Boire

Quantité record pour la vente des Hospices de Beaune

raditionnellement, c’est le troisième weekend du mois de novembre, qu’à lieu la vente de charité des Hospices de Beaune.

Donnant le ton pour la campagne à venir, cette vente aux enchères dirigée par la société Christie’s, connait cette année une mise en marché très importante. Partout en Bourgogne, le millésime a été généreux. Si la côte de Nuits a réalisée un millésime « normal » mais largement plus productif que les récoltes des années précédentes, c’est en côte de Beaune, la région des blancs, que les quantités furent prolifiques. Ainsi, 828 pièces seront mis aux enchères. Il faut remonter jusqu’en 1973, il y a donc 45 ans, pour obtenir de tels résultats. 

Côté qualité, l’optimisme est de mise. Comme partout en France, le millésime a débuté en cauchemar avant de finir en rêve.

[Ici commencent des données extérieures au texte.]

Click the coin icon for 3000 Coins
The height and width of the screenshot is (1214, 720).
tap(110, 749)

En effet, les vendanges se sont déroulées dans des conditions parfaites laissant le temps aux raisins de idéalement mûrir. 

Ludivine Griveau, le jeune et talentueuse régisseur des Hospices de Beaune, reste confiante : « Il fallait aborder les choses avec un esprit un peu plus scientifique : surveiller les cinétiques de fermentation. Les levures n’étaient pas nombreuses et il fallait les mettre dans de bonnes conditions. Nous avons pratiqué davantage de remontages que d’habitude » affirme t-elle comme pour signifier que ce millésime est un sacerdoce pour les « oenologues ». 

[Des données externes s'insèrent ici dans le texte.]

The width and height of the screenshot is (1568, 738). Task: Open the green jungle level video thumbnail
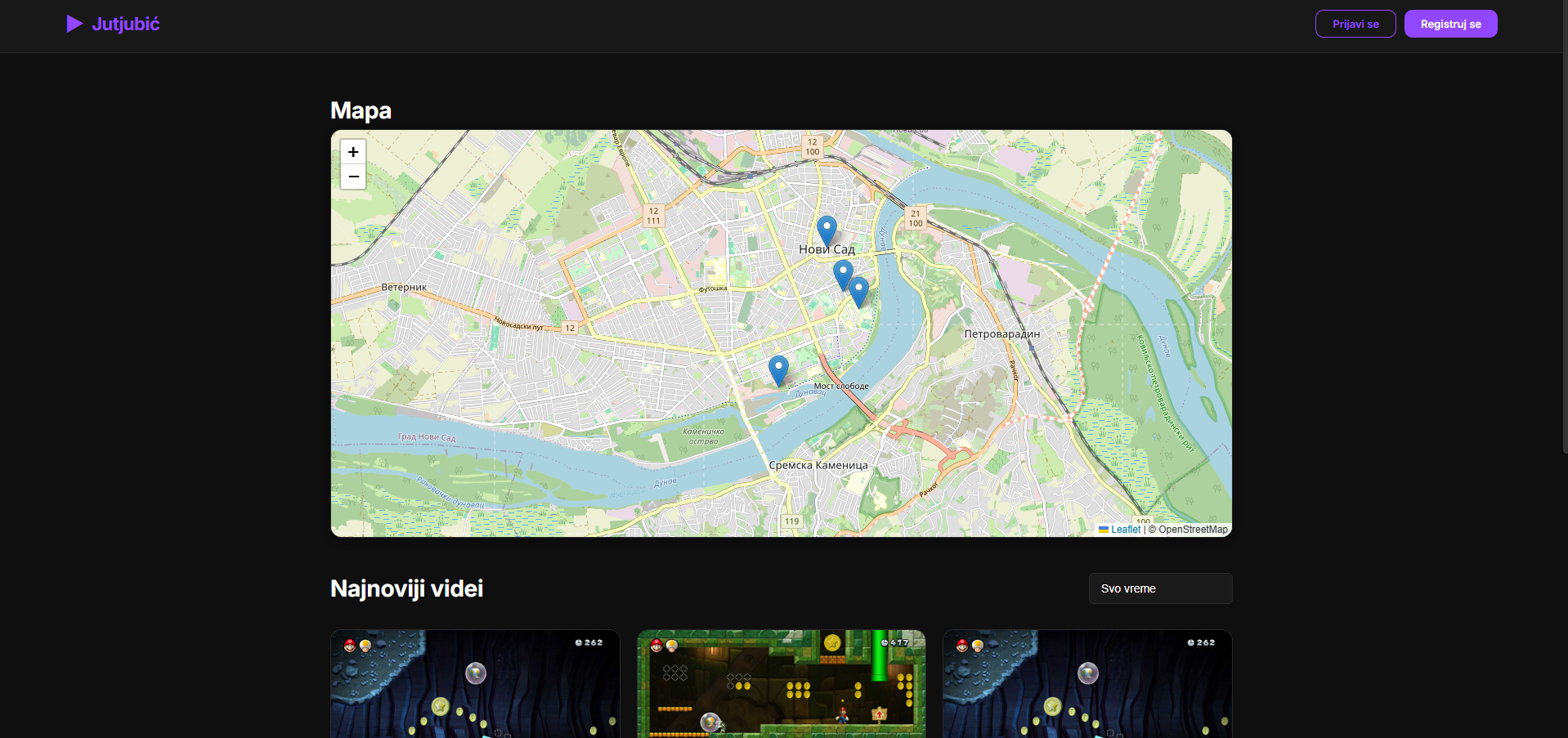pos(781,683)
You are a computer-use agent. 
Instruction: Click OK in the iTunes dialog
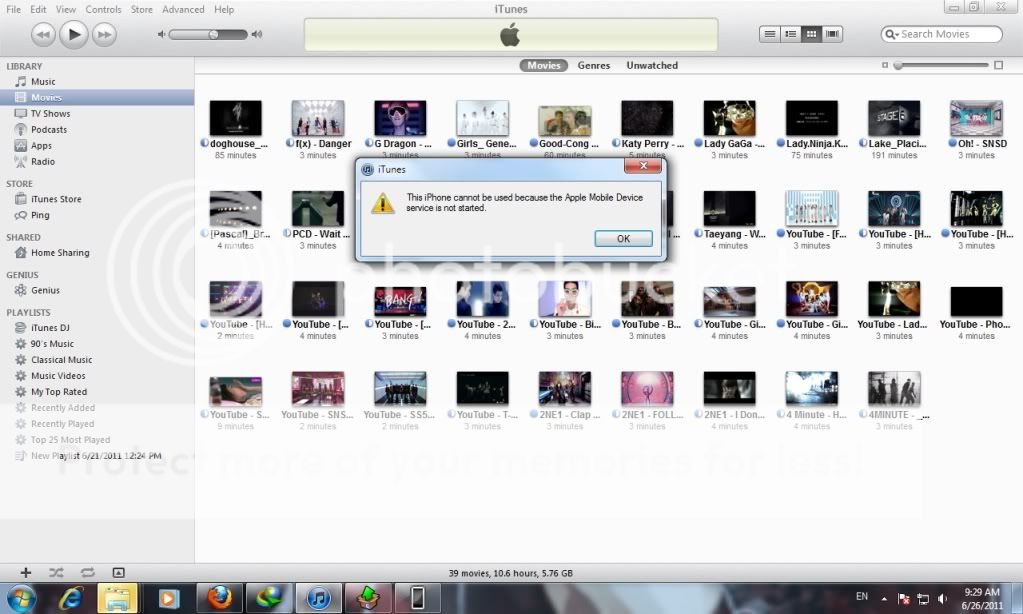(623, 239)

Quoi qu’il en soit, les effets de cette 158ème vente des vins des Hospices de Beaune, seront scrutés comme jamais. Les résultats de la vente, en très forte hausse ces dernières années grâce notamment aux velléités de développement international de la maison Christie’s, ont des répercussions importantes sur l’ensemble de la Bourgogne viticole. Les metteurs en marché attendent avec fébrilité les niveaux de hausse, puisqu’il faut désormais les appeler ainsi, pour définir leurs prix de mise en marché. 

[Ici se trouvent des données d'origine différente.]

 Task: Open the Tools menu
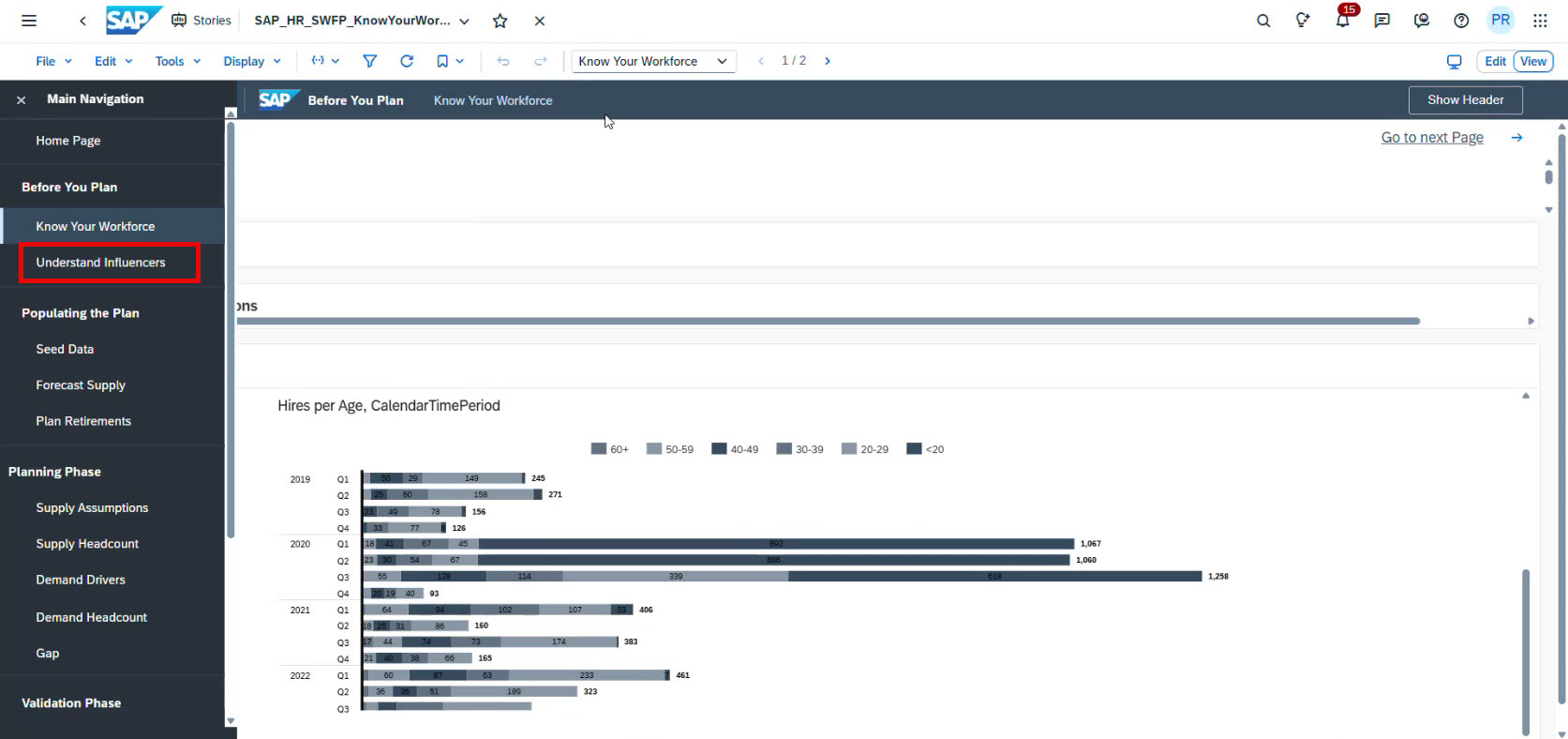click(x=177, y=61)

Mais cette année, l’ensemble de la Bourgogne appelle à une sagesse au niveau des prix. La spéculation et la rareté de ces dernières années ont été un vecteur important d’augmentation des prix et de très nombreux clients « historiques » de cette région commencent à ne plus suivre de telles hausses. Il est désormais l’heure pour les bourguignons de choisir entre une clientèle fidèle et passionnée, qui boit et conserve quelques années les vins en cave, et une clientèle plus intéressée par la spéculation possible sur les bouteilles. Résultats le 18 novembre au soir.